As this discussion has shown, community participation is a potent instrument, but this should

not obscure the fact that it is also an end unto itself. Participation is part of human nature. Participation elevates human dignity and creates the possibility for development and

fulfillment. To work for participation is, without question, to do so in order to restore a fundamental human right to the disadvantaged of Latin America, one that has frequently been silently trampled.

NOTES 1. Among other concurring views on the subject, Shadid Javed Burki, Vice-president for Latin America of the World Bank (1996) asserts: "The Latin American and Caribbean region has the most pronounced income disparity of all developing regions in the world;" the New York Times editorialized that Latin America is the region, "with the widest gap between rich and poor."

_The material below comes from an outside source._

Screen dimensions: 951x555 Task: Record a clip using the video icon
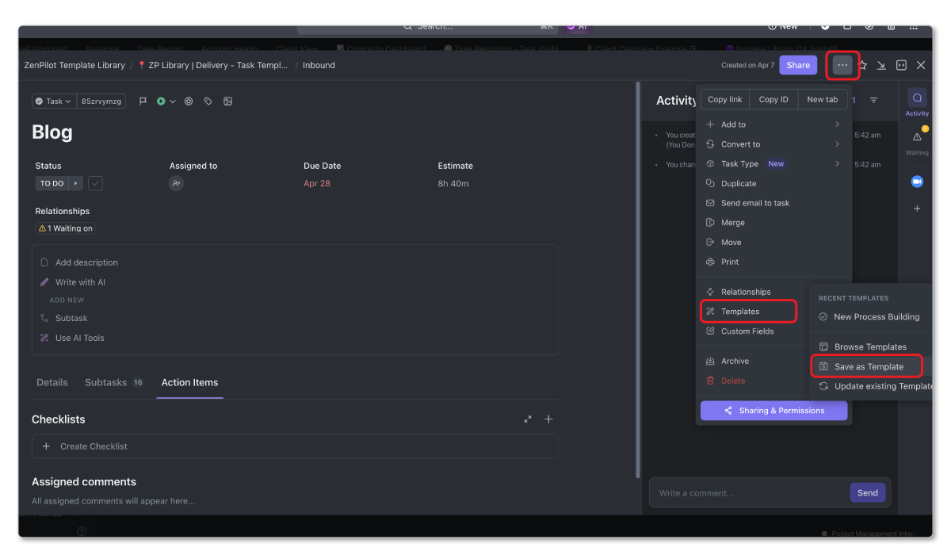(x=917, y=182)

2. See also, "Villa El Salvador: Municipio Cibernético," Diario El Comercio, Lima, June 23, 1997. For more general information regarding Villa El Salvador, see: Carlos Franco. "La Experiencia de Villa El Salvador: del Arenal a Logros Fundamentales a través de un Modelo Social Avanzada." Cited in Bernardo Kliksberg (comp.), "Pobreza. Un Tema Impostergable. Nuevas Respuestas a Nivel Mundial." (Fourth edition, Fondo de Cultura Económica, 1997). See also: Gastón A. Zapata. "Una Estrategia de Desarrollo Alternativa Basada en la Participación Social y la Organización Comunitaria. Villa El Salvador." Cited in B. Kliksberg "Cómo Enfrentar la Pobreza?" Grupo Editor Latinoamericano, 1992. See also, Carlos Franco, "Imágenes de Villa El Salvador," in B. Kliksberg, "Cómo Enfrentar la Pobreza" already cited.

3. For further information see: "Ferias de Consumo Familiar de Barquisimeto," (mimeo), and Luis Gómez Calcaño, "Las Ferias de Consumo Familiar del Estado Lara: una Experiencia de Organización Participativa." Seminar on "Social Programs, Poverty, and Citizen Participation," IADB, 1998.

4. The experience is systematically described in: Zander Navarro "La Democracia Afirmativa y el Desarrollo Redistributivo: el Caso del Presupuesto Participativo en Porto Alegre, Brasil (1989-1998)." Seminar on "Social Programs, Poverty, and Citizen Participation," IADB, 1998.

5. The author offers a detailed analysis of the subject in "El Pensamiento Organizativo: de los Dogmas a un Nuevo Paradigmo Gerencial" (13a Edit., Editorial Norma, 1994).